- _SOURCE_
====
Speaker 1: From IBM Cloud and Cognitive Software, you are listening to The Art of Automation with host Jerry Cuomo.

Eileen Lowry: Hi all. Jerry's not here right now, but don't worry, he's coming and I'll be sure to verify and record his identity on the blockchain when he arrives. I'm Eileen Lowry, Director of Offering Management for Business Automation and I'm excited to talk to you today about automating document processing, which is all aimed at reducing manual work.

Jerry Cuomo: Hey, hey. Thank you Ethan. And ladies and gentlemen, welcome.

Eileen Lowry: Hey Jerry, I already introduced us.

Jerry Cuomo: Eileen?

Eileen Lowry: We're all ready to go.

Jerry Cuomo: You're here?

Eileen Lowry: Oh yeah.

Jerry Cuomo: Oh. Oh, okay. You got here early. So, all right. Well, let's get right to it. Welcome Eileen to the Art of Automation.

Eileen Lowry: Thanks for having me, Jerry.

Jerry Cuomo: Oh, my pleasure. Hey Eileen, so document processing and automation. What are these manually intensive tasks associated with document processing and why are they so difficult to automate?
====
- _ENTRIES_
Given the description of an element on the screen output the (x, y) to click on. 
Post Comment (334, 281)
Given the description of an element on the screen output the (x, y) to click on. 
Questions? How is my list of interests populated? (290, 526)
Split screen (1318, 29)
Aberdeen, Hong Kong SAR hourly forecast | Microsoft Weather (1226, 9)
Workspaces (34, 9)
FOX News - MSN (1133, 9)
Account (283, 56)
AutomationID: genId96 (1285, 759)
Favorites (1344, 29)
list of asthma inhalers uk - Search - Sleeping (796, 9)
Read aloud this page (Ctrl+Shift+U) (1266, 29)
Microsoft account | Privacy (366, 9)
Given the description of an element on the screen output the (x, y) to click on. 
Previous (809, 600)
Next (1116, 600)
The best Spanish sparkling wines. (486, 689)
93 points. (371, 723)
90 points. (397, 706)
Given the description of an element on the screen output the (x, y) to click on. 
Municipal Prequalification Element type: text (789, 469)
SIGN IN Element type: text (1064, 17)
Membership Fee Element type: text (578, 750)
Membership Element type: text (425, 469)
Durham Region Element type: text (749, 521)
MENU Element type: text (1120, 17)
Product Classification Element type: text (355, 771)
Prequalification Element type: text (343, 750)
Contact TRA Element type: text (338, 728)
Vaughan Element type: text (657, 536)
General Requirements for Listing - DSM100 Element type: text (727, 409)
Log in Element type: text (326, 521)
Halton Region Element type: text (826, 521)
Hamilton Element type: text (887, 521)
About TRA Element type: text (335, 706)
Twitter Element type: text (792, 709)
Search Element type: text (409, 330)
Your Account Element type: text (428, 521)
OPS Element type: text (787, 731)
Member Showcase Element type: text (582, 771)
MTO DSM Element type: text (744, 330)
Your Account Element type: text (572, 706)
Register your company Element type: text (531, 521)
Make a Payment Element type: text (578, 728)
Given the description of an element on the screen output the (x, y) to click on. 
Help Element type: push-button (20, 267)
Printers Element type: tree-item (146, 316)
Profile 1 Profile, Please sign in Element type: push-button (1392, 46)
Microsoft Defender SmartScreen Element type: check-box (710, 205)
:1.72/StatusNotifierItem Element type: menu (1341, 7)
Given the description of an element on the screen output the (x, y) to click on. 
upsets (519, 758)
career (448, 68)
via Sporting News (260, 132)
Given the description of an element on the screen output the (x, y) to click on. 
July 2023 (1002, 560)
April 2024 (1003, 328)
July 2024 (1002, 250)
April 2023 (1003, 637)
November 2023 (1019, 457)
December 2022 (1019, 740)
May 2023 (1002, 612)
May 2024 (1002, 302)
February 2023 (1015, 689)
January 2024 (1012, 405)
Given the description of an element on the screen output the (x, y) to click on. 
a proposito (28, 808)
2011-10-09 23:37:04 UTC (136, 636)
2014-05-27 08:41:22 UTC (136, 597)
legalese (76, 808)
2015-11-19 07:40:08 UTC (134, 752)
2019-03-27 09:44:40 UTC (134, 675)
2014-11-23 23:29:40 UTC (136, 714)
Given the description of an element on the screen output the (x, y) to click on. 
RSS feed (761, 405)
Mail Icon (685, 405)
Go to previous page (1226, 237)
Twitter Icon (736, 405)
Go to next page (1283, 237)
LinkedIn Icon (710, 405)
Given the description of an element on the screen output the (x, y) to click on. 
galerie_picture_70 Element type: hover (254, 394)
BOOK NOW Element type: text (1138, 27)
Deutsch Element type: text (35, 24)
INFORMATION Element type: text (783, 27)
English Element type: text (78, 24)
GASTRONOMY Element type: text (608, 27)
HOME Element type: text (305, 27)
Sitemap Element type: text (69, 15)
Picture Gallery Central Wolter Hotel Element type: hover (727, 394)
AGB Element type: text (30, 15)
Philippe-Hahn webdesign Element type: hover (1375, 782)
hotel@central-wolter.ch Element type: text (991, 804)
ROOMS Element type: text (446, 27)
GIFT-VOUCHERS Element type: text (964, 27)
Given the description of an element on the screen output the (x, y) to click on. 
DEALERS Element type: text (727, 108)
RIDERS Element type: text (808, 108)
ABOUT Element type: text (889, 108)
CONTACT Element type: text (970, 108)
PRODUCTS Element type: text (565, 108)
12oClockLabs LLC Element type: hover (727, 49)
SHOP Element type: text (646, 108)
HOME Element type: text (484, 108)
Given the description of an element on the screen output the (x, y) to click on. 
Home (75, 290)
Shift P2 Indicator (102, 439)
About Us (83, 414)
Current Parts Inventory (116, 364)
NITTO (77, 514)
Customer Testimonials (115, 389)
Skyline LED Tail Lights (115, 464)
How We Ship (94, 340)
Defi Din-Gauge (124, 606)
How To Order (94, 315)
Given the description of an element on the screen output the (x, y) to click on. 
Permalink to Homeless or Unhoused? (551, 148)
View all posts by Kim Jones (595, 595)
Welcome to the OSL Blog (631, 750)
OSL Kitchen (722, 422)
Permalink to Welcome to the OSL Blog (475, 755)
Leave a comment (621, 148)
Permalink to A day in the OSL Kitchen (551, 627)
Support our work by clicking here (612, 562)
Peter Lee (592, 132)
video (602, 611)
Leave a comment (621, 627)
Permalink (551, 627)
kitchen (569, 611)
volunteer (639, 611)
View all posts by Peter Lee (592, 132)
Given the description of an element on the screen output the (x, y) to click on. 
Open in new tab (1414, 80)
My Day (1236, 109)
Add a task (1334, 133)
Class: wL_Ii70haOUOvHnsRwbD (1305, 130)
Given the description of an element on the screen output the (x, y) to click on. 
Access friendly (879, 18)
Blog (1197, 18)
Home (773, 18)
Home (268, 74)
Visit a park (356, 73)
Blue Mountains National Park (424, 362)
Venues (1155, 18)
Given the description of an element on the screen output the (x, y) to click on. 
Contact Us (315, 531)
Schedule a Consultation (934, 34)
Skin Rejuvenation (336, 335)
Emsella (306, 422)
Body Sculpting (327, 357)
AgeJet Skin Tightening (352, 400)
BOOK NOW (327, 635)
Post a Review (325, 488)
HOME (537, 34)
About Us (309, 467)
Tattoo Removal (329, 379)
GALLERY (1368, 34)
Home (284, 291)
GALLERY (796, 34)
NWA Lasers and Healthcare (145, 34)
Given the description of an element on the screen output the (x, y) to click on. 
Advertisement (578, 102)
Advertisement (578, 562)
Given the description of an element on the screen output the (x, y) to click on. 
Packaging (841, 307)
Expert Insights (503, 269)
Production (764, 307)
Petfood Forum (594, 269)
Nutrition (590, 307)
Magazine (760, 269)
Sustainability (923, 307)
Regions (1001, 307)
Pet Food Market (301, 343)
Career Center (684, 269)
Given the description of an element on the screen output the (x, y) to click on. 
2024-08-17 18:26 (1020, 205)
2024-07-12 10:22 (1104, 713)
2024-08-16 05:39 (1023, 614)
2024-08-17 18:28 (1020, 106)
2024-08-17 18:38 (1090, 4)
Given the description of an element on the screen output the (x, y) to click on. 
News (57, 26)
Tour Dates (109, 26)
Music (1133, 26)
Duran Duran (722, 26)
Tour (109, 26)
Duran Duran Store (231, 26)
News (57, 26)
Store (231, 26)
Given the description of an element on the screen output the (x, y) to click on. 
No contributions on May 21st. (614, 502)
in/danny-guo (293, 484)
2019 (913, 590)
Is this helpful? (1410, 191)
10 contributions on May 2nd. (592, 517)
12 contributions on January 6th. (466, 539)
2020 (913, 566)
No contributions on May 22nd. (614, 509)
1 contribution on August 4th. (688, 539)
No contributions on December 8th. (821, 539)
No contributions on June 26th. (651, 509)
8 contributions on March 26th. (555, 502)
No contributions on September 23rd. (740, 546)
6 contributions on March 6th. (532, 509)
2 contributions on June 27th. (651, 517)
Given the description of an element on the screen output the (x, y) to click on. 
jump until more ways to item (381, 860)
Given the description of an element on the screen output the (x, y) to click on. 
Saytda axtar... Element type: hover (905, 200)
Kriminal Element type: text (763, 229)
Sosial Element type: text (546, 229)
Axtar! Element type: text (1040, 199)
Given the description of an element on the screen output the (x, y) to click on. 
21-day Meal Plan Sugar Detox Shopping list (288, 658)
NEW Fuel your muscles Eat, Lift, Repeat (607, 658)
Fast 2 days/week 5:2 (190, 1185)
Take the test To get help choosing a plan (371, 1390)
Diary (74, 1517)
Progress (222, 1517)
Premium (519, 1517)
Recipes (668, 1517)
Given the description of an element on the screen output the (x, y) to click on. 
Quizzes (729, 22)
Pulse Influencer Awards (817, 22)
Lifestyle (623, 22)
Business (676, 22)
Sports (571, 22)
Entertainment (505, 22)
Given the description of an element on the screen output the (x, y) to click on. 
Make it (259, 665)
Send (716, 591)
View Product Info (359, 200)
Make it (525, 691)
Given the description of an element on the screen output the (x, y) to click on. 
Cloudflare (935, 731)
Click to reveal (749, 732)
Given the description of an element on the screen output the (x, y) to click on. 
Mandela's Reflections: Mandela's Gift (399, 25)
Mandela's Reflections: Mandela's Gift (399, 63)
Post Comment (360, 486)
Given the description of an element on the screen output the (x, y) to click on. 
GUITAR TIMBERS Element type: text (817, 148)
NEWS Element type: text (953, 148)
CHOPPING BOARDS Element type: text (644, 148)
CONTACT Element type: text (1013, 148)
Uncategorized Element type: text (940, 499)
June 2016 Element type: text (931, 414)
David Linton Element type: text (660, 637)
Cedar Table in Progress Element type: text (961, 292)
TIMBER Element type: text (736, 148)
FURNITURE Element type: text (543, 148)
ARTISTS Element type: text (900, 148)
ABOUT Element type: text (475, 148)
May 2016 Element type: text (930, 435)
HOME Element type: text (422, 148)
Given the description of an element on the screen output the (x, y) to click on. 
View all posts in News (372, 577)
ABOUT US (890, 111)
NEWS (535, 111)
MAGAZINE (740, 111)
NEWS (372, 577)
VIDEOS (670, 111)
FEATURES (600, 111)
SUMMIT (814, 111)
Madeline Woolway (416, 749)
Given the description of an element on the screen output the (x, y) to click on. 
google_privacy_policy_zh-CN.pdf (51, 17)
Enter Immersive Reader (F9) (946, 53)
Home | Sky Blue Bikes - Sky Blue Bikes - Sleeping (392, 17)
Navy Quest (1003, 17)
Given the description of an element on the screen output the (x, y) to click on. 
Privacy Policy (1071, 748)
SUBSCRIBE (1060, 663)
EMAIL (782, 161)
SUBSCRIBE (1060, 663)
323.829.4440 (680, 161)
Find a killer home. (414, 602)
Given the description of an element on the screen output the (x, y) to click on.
====
- _REQUIRED ACTIONS_
A - Reproduce the part of the podcast transcript that opens with the words containing "Eileen Lowry: Hi" and closes with "and gentlemen, welcome.".
B - Answer these questions from the podcast transcript:
(i) What is Eileen Lowry's job title?
(ii) Whom does Jerry Cuomo thank right after he arrives?
(iii) What is the name of the show?
C - Carry the podcast transcript on from the point where it stops.

- _PER-TASK OUTPUTS_
A -
Eileen Lowry: Hi all. Jerry's not here right now, but don't worry, he's coming and I'll be sure to verify and record his identity on the blockchain when he arrives. I'm Eileen Lowry, Director of Offering Management for Business Automation and I'm excited to talk to you today about automating document processing, which is all aimed at reducing manual work.

Jerry Cuomo: Hey, hey. Thank you Ethan. And ladies and gentlemen, welcome.

B -
(i) Director of Offering Management for Business Automation
(ii) Ethan
(iii) The Art of Automation

C -
Eileen Lowry: Well, as you know, Jerry, the concept of automating work is not new. You can go back to the industrial revolution where we've started to introduce machinery to assist with manual labor.

Jerry Cuomo: True.

Eileen Lowry: Various factors forced change then, from creating the first wave of manufacturing. And the same is true actually for document processing. There have been many factors that have contributed to continued manual work. The explosion of digital content has just resulted in so many variations of document formats, layouts, as well as new input channels that have varying quality. And we can't just blame the poor fax machine anymore. You might be in the back of an Uber, right, trying to take a picture on your way to the airport, or you might have poor lighting. In addition, you might actually have information that's inside emails that's important for processing changes to an account or updates to an insurance claim. And this explosion of digital content, there's been existing technology, but those techniques actually can't scale anymore. So a popular technique was to use fingerprints, so you could find that specific place in the document format itself. Or we had this thing called separator sheets, you had a header or barcode to actually identify where there were breaks. But that's also not effective because applications are coming in from all these different channels. Again, email, phone, online forms. So they're just not practical. These are a couple of those factors that just are resulting in more and more manual work.

Jerry Cuomo: All right. That explains it. Now, this is AI powered automation, so how is AI changing the game in the space of document processing?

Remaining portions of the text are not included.